This plant pigment (flavonoid) is found in a number of fruits and vegetables and is often used to manufacture medicine. The chief sources of rutin for use in the medical field includes buckwheat, Japanese pagoda tree, and Eucalyptus. Other sources of rutin include lime tree flowers, elder flowers, hawthorn, rue, St. John’s Wort, Ginkgo, apples, and other fruits and vegetables.
Rutin is often used for the swelling in the arms and legs caused by damage to the lymph system refered to as lymphedema and osteoarthritis. There has been no scientific research that can support the use of rutin for autism, or for the protection of the skin from the sun. It is not known if the chemicals produced by routine have any anti-inflammatory effects or antioxidant properties, and there has been questions whether this chemicals could protect against cancer and other major diseases.
Rutin has been known to be used as a cream to repair aging skin, to help with autism, to help with airway infections caused by exercise, to help with blood vessel disease, to subside bleeding, to help with hemorrhoids, varicose veins, and cancer, however there is not enough scientific evidence for the effectiveness of rutin with these conditions.
Rutin, could possibly be effective for osteoarthritis when taking by mouth in combination with trypsin and bromelain, and swelling in the arms or leg caused by damage to the lymphatic system by using a specific product called Wobenzym N, which contains routine, pancreatin, papain, trypsin and chymotrypsin.

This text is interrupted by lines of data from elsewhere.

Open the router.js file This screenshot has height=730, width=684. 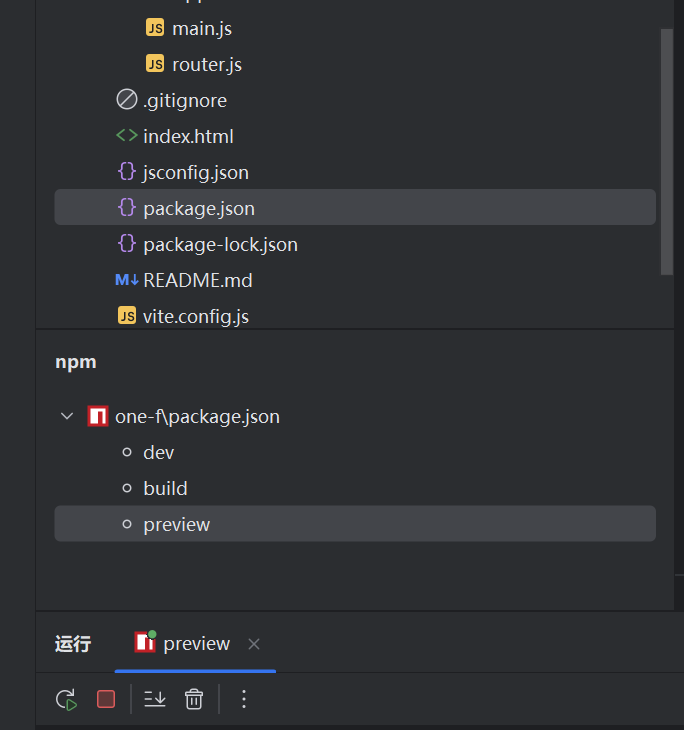(x=206, y=64)
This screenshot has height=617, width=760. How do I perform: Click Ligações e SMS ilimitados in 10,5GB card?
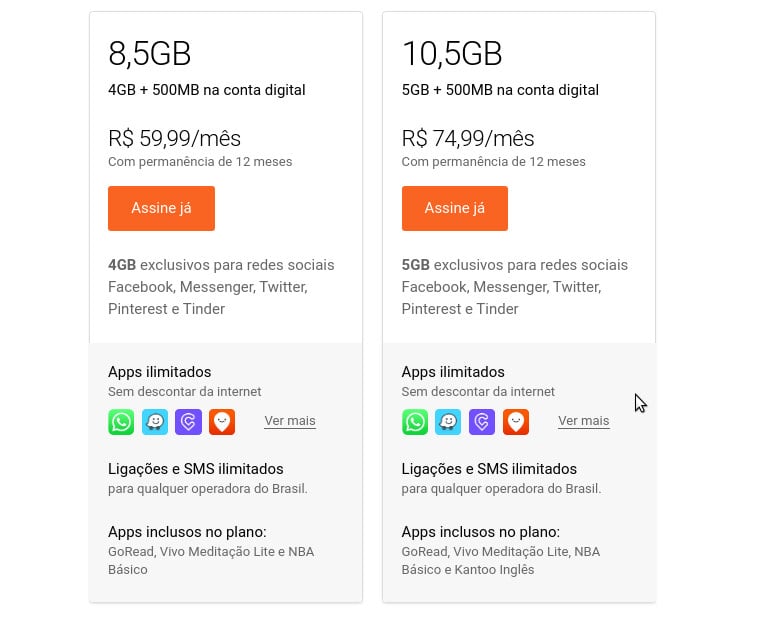click(x=489, y=469)
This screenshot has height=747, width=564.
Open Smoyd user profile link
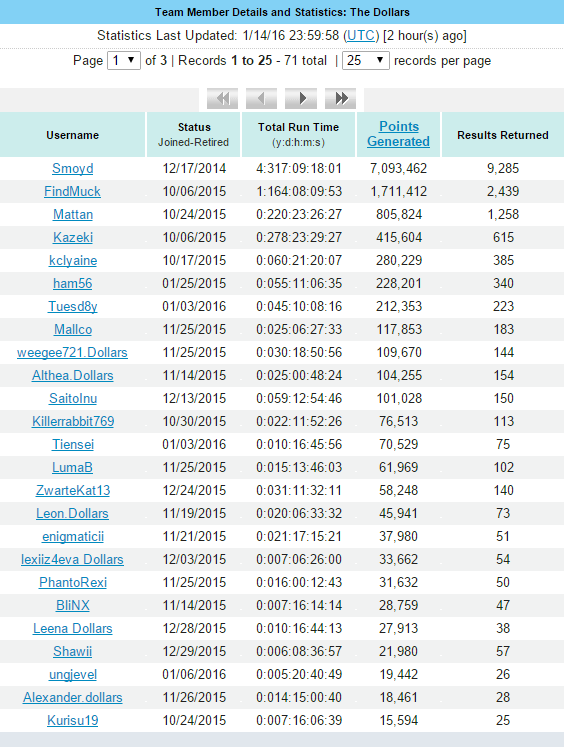coord(72,168)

Taking rutin seems to be likely safe when taken by mouth through fruit and vegetables and also when taken by mouth through medicine for up to a 12 weeks. The known side effects are stomach upset, rashes, flushing, and headaches. Make sure that you consult your family physician before taking rutin, especially if you’re pregnant or breast feeding. Consulting a family physician before taking any supplement is highly recommended to everyone.